_RECORDS PROVIDED_:
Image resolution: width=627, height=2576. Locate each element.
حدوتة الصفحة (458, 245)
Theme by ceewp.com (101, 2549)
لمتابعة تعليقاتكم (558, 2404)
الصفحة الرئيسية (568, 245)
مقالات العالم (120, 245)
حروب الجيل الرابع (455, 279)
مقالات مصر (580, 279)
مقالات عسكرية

_TASK TO CARRY OUT_: Restate each entry above word for word.

_SOLUTION TO THE PROBLEM_:
Image resolution: width=627, height=2576. Locate each element.
حدوتة الصفحة (458, 245)
Theme by ceewp.com (101, 2549)
لمتابعة تعليقاتكم (558, 2404)
الصفحة الرئيسية (568, 245)
مقالات العالم (120, 245)
حروب الجيل الرابع (455, 279)
مقالات مصر (580, 279)
مقالات عسكرية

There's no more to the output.